4. There were no duplicate data.


After Merging the both the datasets train_study_level and train_Image_level, we observed below points.

5. When Opacity values are available in Label column, study results were mostly Typical(2854 records),
   followed by Indeterminate(1049 records) and Atypical(391 records).
   
    
6. When there is no Opacity values available in Label column, most of the Study Results were Negative(1736 records) 
    which indicates there was no lung infection in most cases.
    But surprisingly there were records with Typical (153 records) ,Atypical(92) and Indeterminate (59) 
    study results as well with None opacity values.
    

7. There were multiple Opacity values available for each study result which indicates either multiple images available or 
   multiple boxes in single image.
    Multiple values of Opacity Count is 2, 0, 1, 3, 4, 8, 5.
    
    
8. There is only one record with opacity count 8 and the study result is Typical.


9. There is only one record with opacity count 5 and the study result is Indeterminate.


10. When OpacityCount is 4, there are 91.3% of data which has Typical Study Result,4.35% of ATypical and 
    4.35% of Indeterminate Study Results.
    
    
11. When OpacityCount is 3, there are 83.06 of data which has Typical Study Result,7.65% of ATypical and 
    9.29% of Indeterminate Study Results.

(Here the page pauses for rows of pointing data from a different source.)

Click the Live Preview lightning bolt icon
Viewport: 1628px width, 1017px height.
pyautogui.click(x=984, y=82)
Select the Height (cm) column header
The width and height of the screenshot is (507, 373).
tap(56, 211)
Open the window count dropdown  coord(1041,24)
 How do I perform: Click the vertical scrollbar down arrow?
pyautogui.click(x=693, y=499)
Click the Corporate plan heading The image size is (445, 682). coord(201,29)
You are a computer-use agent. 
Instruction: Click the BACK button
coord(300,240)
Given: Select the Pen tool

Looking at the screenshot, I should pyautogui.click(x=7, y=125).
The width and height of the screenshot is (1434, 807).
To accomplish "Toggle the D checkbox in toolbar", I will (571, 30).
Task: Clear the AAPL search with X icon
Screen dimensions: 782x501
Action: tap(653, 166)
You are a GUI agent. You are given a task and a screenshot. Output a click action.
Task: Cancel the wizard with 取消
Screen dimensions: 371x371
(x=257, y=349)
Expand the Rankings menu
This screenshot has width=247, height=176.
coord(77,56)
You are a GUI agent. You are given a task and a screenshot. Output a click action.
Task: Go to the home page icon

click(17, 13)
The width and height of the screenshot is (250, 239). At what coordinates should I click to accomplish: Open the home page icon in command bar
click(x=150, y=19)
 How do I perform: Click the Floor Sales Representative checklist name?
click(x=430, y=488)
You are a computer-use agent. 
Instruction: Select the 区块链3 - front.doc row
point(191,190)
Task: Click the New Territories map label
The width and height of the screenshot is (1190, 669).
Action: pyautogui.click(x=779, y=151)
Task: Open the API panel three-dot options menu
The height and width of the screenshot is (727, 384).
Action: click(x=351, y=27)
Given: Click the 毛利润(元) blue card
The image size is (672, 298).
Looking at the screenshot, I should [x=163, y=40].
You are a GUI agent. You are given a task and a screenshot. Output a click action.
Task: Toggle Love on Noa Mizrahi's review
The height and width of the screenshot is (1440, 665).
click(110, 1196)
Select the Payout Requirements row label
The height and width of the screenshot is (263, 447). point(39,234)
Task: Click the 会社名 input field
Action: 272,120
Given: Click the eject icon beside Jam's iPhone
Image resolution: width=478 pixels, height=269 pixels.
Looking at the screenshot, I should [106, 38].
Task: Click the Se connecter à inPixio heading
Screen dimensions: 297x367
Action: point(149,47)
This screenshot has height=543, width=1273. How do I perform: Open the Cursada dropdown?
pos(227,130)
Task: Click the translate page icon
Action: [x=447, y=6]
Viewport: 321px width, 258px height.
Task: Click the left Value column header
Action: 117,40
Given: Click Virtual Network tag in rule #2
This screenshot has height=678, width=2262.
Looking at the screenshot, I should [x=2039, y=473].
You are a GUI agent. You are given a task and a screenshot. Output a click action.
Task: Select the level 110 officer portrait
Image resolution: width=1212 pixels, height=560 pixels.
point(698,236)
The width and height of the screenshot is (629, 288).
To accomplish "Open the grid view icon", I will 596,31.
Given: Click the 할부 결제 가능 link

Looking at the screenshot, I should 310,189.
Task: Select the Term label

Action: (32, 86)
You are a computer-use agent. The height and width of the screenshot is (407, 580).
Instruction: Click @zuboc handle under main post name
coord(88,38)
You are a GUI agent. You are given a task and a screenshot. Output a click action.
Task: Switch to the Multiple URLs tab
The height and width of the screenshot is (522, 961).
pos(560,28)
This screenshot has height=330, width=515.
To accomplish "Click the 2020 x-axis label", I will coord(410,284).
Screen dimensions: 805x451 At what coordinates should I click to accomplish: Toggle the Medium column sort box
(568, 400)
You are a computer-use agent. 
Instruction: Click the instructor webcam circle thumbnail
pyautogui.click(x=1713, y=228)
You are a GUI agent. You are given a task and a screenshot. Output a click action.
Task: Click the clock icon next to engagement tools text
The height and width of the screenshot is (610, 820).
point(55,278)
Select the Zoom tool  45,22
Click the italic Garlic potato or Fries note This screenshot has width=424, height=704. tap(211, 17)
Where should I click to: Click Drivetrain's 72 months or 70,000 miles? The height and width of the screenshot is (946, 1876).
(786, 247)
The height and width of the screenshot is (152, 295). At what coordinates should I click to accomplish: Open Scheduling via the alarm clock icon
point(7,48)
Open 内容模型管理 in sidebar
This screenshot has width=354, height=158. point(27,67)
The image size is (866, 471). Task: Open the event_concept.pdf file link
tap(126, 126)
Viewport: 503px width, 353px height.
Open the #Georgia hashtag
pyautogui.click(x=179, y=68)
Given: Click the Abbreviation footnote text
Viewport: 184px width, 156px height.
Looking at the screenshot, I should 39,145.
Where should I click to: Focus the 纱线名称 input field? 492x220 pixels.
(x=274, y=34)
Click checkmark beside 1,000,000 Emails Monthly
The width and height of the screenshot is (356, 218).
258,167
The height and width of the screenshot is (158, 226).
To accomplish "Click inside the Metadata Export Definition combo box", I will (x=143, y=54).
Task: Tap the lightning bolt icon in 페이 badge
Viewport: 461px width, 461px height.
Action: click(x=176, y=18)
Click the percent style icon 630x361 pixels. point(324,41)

12. When OpacityCount is 2, there are 85.22 of data which has Typical Study Result,3.69% of ATypical and 
    11.08% of Indeterminate Study Results.


13. When OpacityCount is 1, there are 70.40 of data which has Indeterminate Study Result,2.77% of Typical and 
    26.82% of ATypical Study Results.


14. When OpacityCount is 0, Mostly Study Results were Negative(85.1%).But also includes
Indeterminate(2.89%),ATypical(4.5%) and Typical(7.5%).